▶ [EXERCISE REQUIREMENTS]
One part of the entries below is wanted: the lines from the one containing "Comment choisir ses" through the one containing "Maîtriser le double". Write those out exactly and nothing else.

(Screenshot grounding data)
════════════════

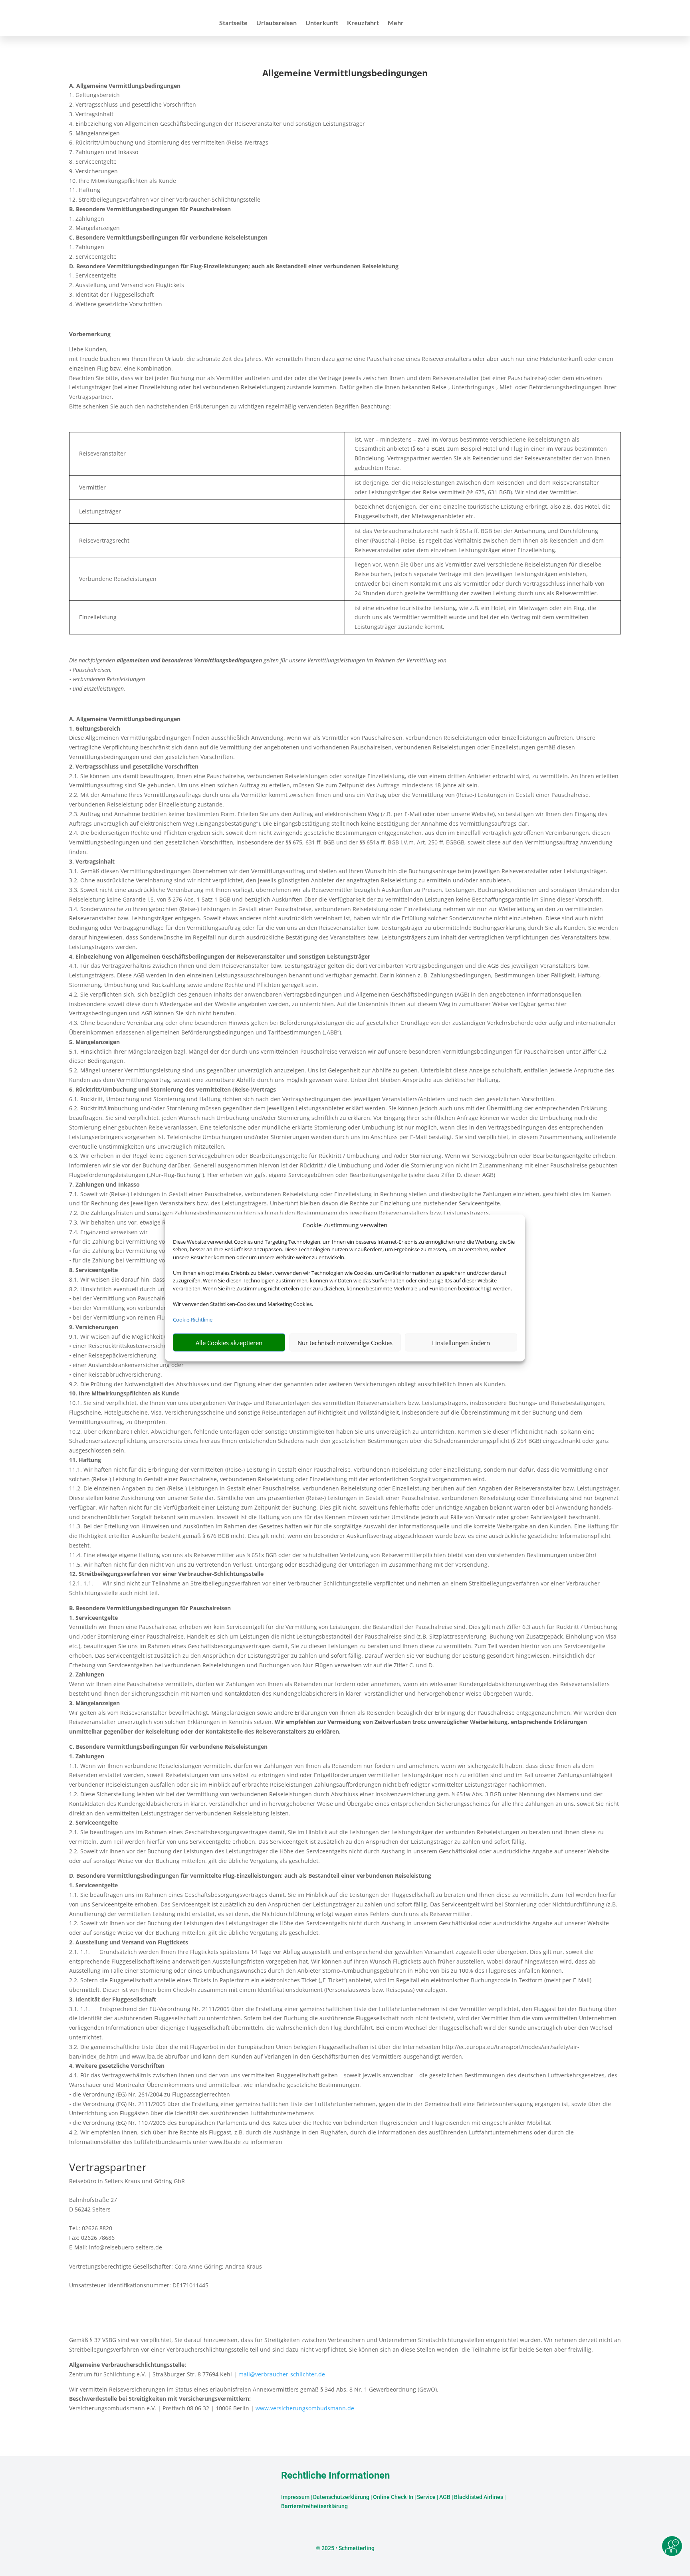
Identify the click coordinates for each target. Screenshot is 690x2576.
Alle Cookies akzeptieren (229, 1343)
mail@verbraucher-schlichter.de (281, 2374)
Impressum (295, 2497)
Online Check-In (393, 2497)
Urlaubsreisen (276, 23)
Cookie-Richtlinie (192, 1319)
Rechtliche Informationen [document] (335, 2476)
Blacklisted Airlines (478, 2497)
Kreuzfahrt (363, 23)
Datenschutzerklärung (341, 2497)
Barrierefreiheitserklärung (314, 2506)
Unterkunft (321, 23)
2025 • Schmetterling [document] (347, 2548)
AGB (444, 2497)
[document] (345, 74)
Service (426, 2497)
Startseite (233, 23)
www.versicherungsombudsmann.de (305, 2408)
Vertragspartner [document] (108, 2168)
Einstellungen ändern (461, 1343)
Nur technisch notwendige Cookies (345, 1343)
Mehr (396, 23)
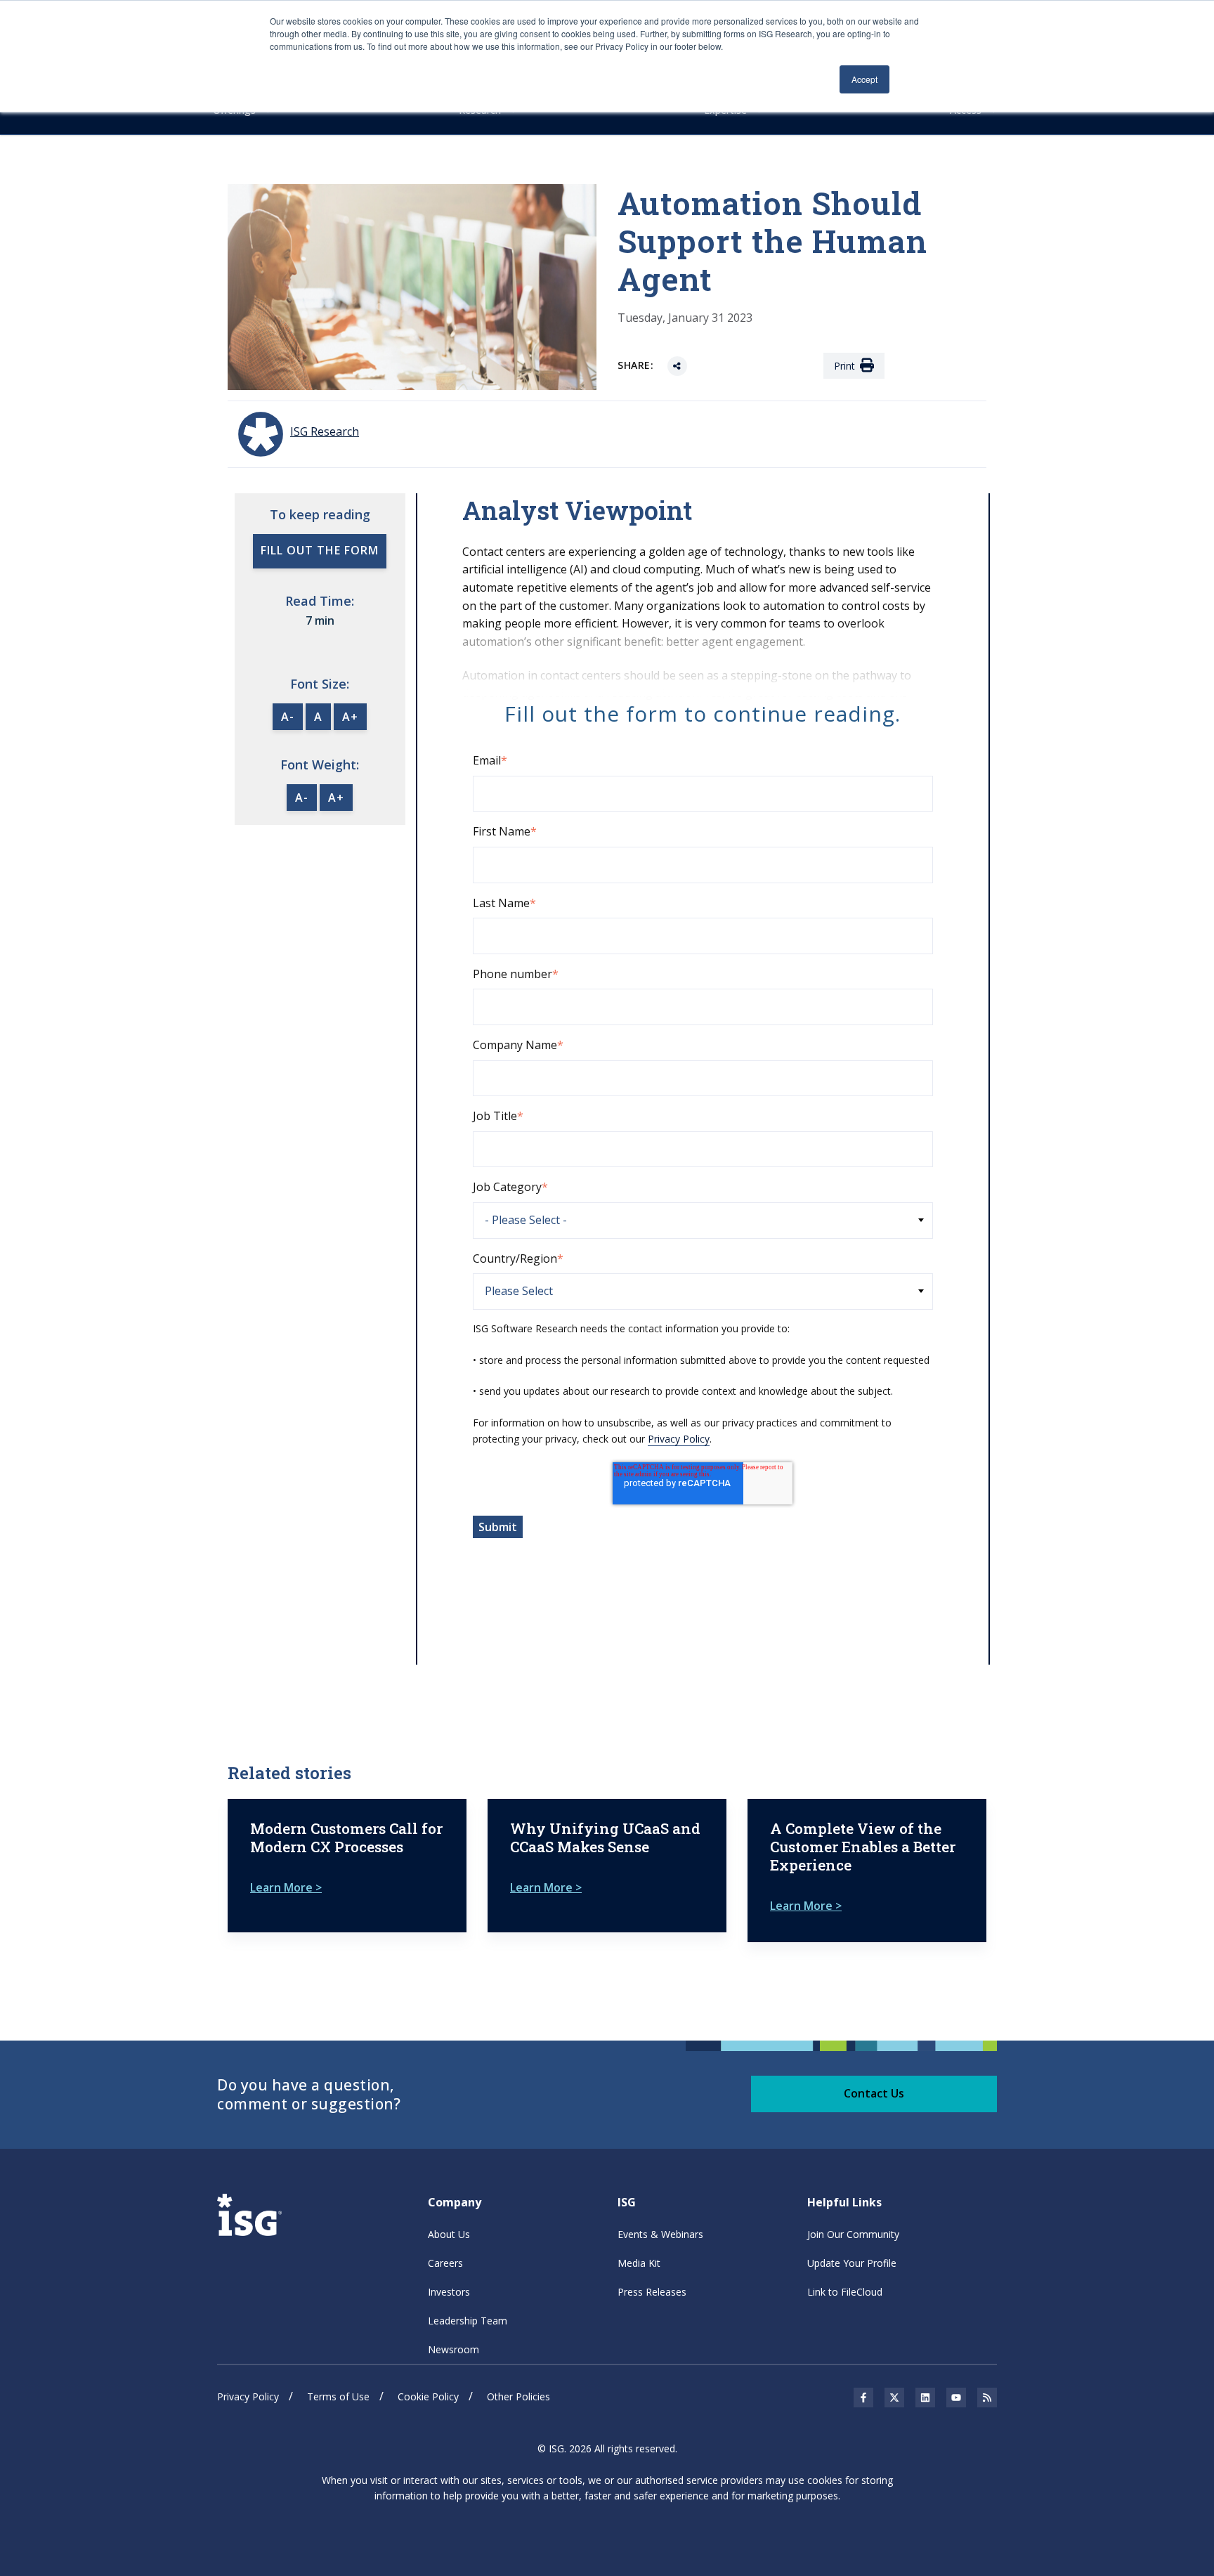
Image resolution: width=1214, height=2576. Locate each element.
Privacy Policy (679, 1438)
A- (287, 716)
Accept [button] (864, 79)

════════════════

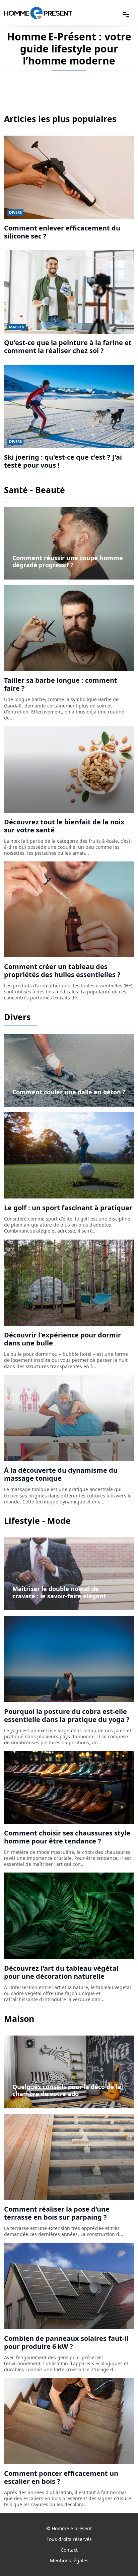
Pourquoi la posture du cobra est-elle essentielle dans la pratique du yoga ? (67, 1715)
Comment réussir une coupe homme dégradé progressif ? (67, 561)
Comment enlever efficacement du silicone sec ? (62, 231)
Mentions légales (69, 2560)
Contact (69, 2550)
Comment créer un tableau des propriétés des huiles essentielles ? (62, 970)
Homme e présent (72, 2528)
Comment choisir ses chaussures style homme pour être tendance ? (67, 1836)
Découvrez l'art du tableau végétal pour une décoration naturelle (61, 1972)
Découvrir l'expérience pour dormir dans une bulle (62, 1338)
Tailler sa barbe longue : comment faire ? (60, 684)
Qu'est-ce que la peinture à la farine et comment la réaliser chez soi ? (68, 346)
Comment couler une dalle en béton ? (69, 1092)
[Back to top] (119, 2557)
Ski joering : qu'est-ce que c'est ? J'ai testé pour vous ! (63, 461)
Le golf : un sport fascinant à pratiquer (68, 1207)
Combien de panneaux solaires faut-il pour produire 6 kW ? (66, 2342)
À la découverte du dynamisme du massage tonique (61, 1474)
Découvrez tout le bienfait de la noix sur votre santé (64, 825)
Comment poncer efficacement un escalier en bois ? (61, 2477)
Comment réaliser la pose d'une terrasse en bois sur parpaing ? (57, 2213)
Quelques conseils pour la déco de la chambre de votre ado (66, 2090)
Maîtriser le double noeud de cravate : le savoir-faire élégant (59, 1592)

════════════════

▶ [THE COMPLETED TASK]
Comment choisir ses chaussures style homme pour être tendance ? (67, 1836)
Découvrez l'art du tableau végétal pour une décoration naturelle (61, 1972)
Découvrir l'expérience pour dormir dans une bulle (62, 1338)
Tailler sa barbe longue : comment faire ? (60, 684)
Qu'est-ce que la peinture à la farine et comment la réaliser chez soi ? (68, 346)
Comment couler une dalle en béton ? (69, 1092)
[Back to top] (119, 2557)
Ski joering : qu'est-ce que c'est ? J'ai testé pour vous ! (63, 461)
Le golf : un sport fascinant à pratiquer (68, 1207)
Combien de panneaux solaires faut-il pour produire 6 kW ? (66, 2342)
À la découverte du dynamisme du massage tonique (61, 1474)
Découvrez tout le bienfait de la noix sur votre santé (64, 825)
Comment poncer efficacement un escalier en bois ? (61, 2477)
Comment réaliser la pose d'une terrasse en bois sur parpaing ? (57, 2213)
Quelques conseils pour la déco de la chambre de votre ado (66, 2090)
Maîtriser le double noeud de cravate : le savoir-faire élégant (59, 1592)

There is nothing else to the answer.